Una escultura tallada en madera honra al Cura Gaucho en Pozo del Algarrobo, un paraje donde su huella pastoral sigue viva en la memoria y la fe de sus habitantes.
El silencio del monte se quebró con aplausos y oraciones. En el Paraje Pozo del Algarrobo, sobre el camino que conduce a Ciénaga de Allende, quedó habilitada y bendecida una nueva escultura de San José Gabriel del Rosario Brochero. No fue un acto más: fue un reencuentro. Con la historia, con la fe y con un santo que supo caminar esos mismos senderos polvorientos.

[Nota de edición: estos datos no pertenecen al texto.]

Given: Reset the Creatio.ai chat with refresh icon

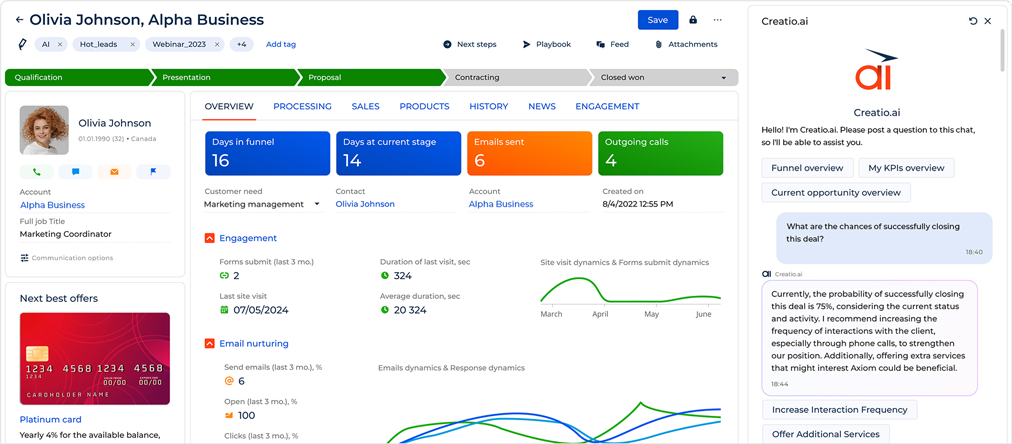Looking at the screenshot, I should pyautogui.click(x=973, y=21).
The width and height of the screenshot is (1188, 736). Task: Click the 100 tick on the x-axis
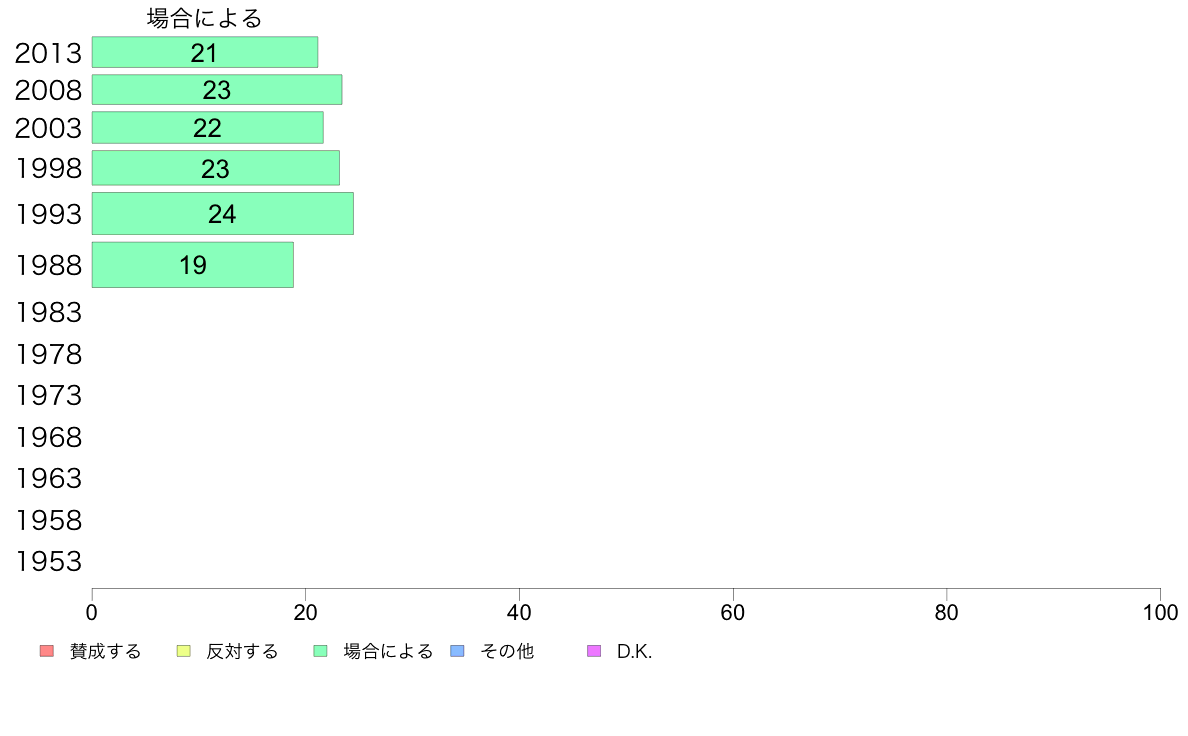click(x=1160, y=612)
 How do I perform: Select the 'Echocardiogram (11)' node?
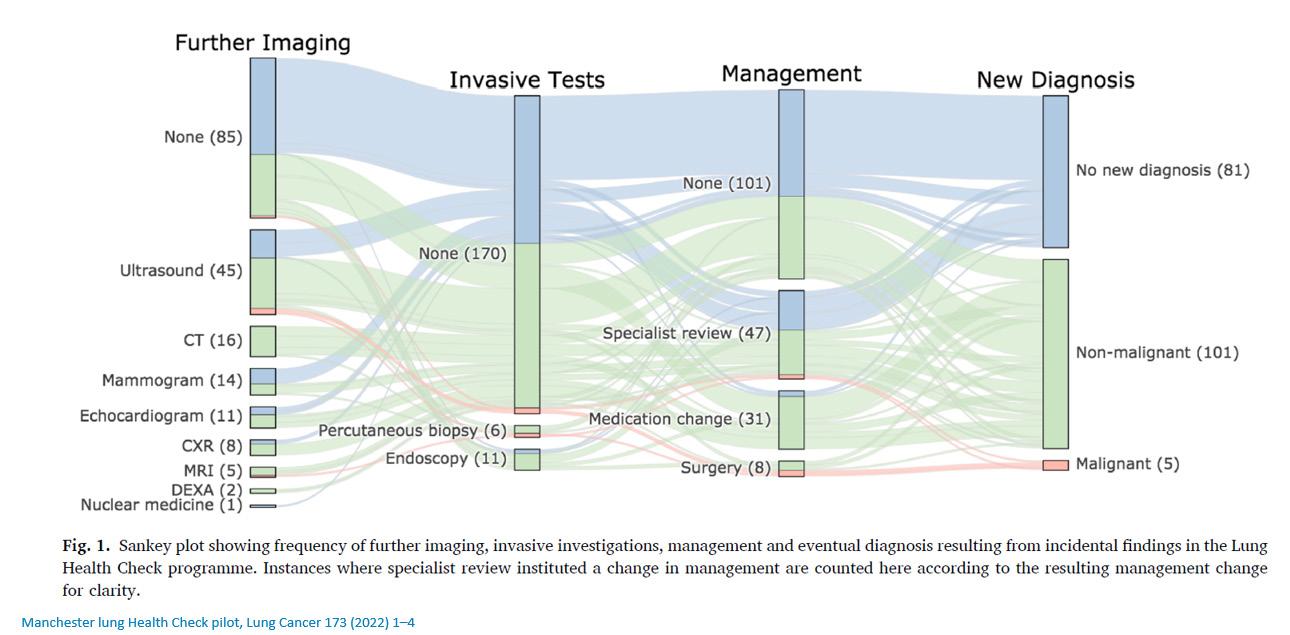(263, 416)
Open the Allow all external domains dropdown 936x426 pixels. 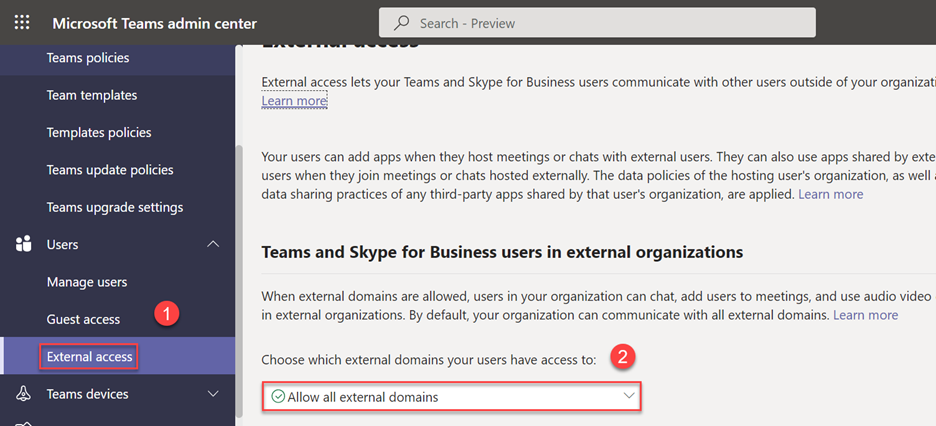point(451,397)
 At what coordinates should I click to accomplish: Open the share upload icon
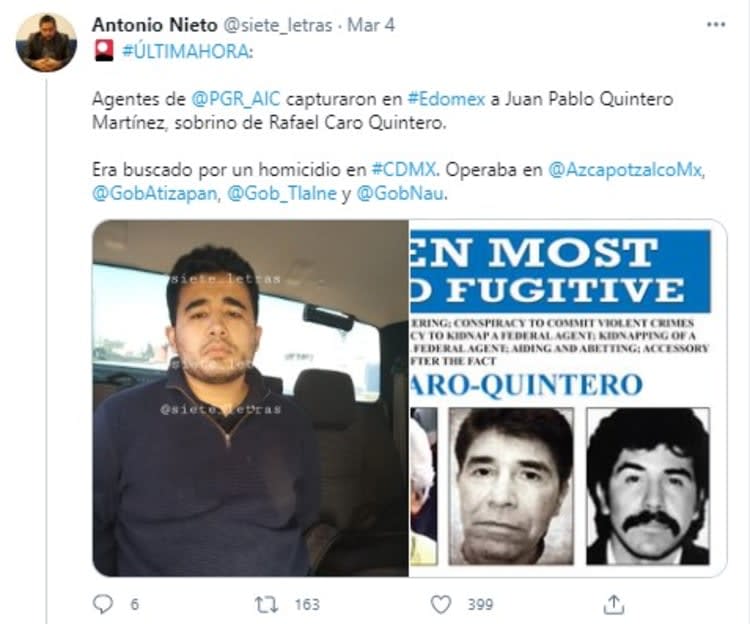614,604
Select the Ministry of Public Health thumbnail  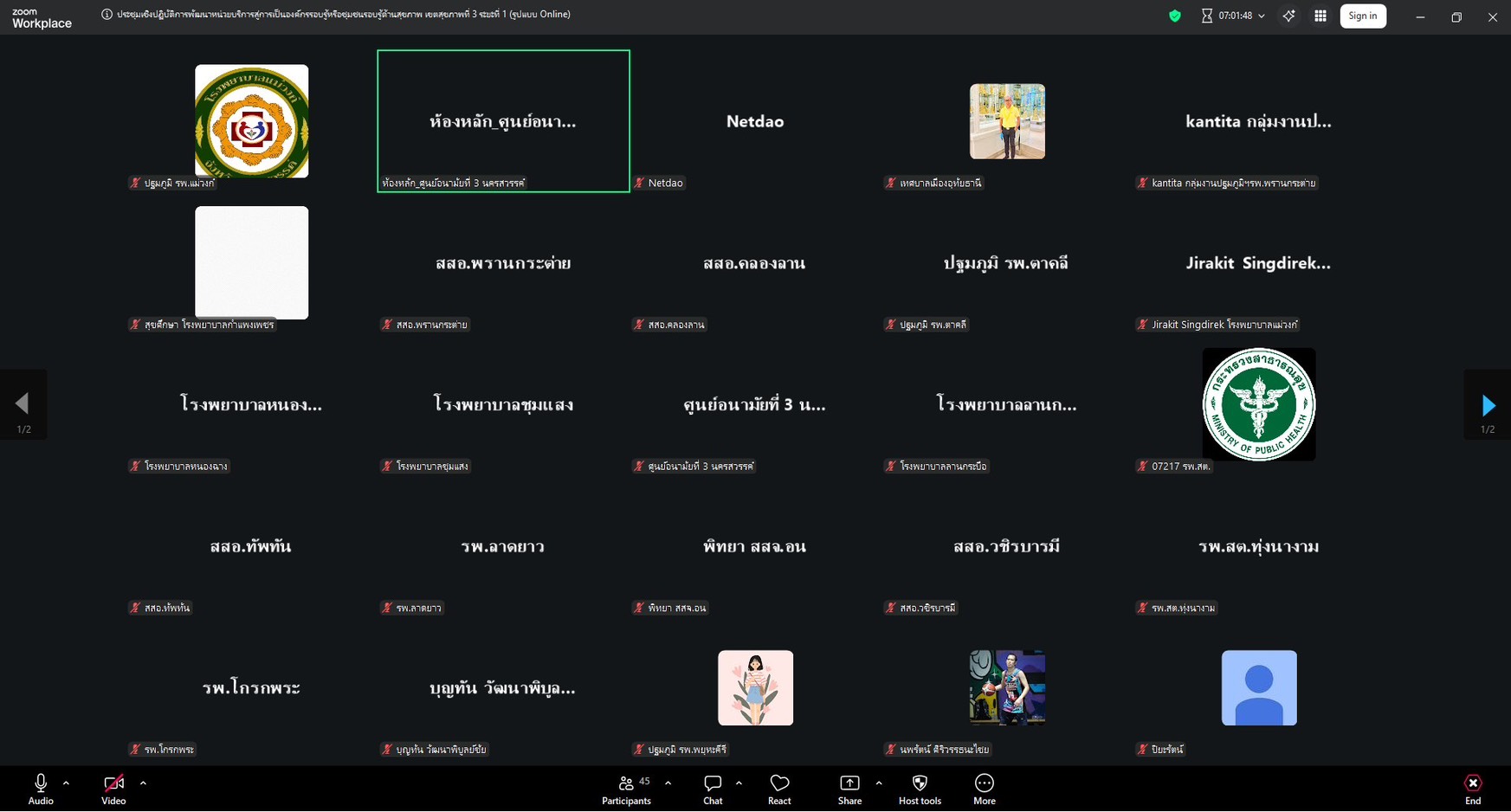[1258, 404]
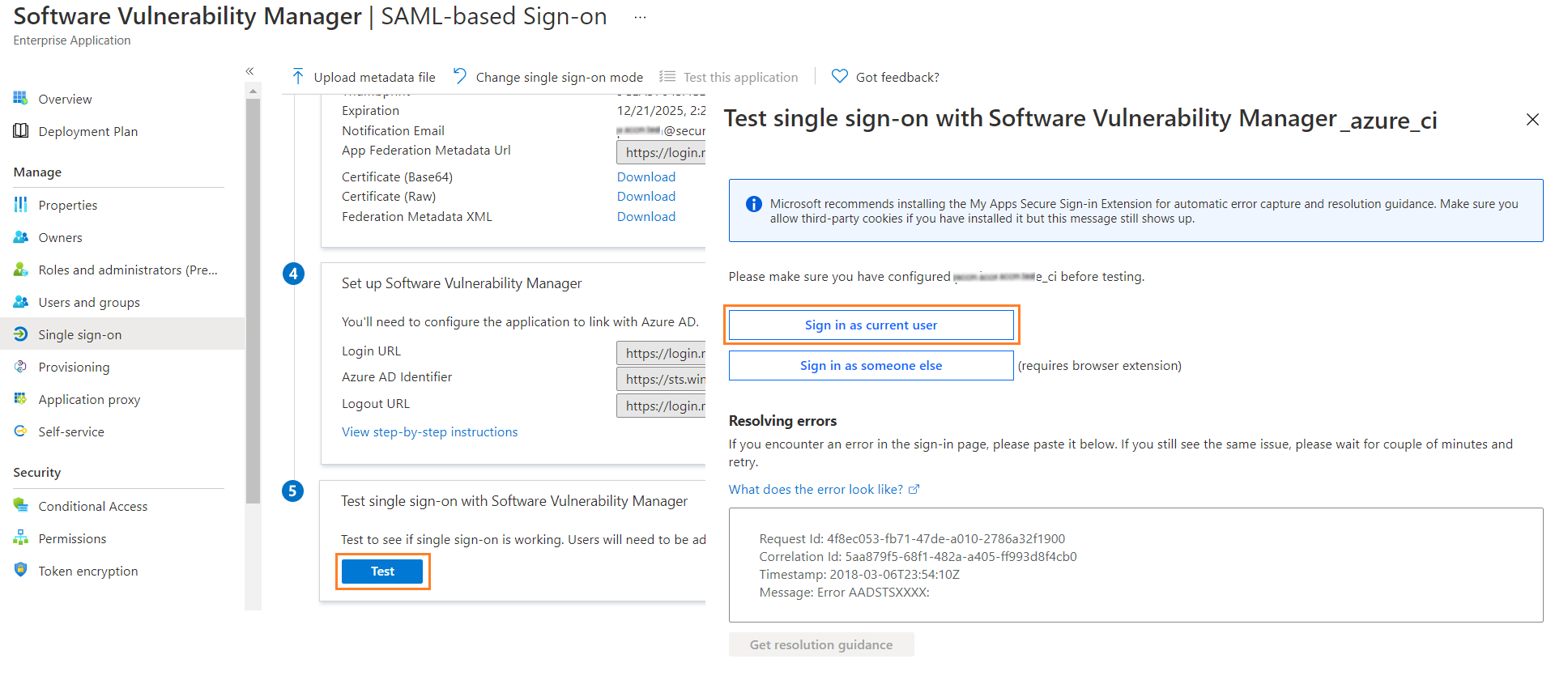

La obra, realizada por el escultor Sergio Magma, impacta desde el primer vistazo. Tallada a partir del tronco de un árbol, la figura del Cura Gaucho emerge con una fuerza serena. El rostro, profundamente expresivo; el cuerpo, trabajado con detalle y respeto. No es simplemente una escultura para admirar: es un espacio para detenerse, contemplar y rezar. El arte, en este caso, se vuelve oración.
La bendición estuvo a cargo del obispo de la Diócesis de Cruz del Eje, monseñor Ricardo Araya, quien presidió una ceremonia sencilla pero cargada de sentido. Acompañaron el artista, representantes eclesiásticos y vecinos del paraje rural, muchos de ellos herederos directos de la obra pastoral que Brochero desplegó en esa región.
No es casual el emplazamiento. José Gabriel Brochero tuvo un paso vital por Pozo del Algarrobo y zonas cercanas. Allí visitó familias, celebró la fe en la intemperie, escuchó dolores y sembró esperanza. Su presencia marcó generaciones, y su nombre sigue pronunciándose con familiaridad, como quien habla de alguien cercano.
La escultura parece confirmar esa cercanía. De pie, firme, integrada al paisaje, da la sensación de que Brochero nunca se fue. Que sigue acompañando a los pobladores, ahora desde la madera, el monte y el silencio.
En ese rincón rural de Traslasierra, el Cura Gaucho vuelve a obrar. No con palabras ni cabalgatas, sino con una imagen que une arte, fe y memoria colectiva.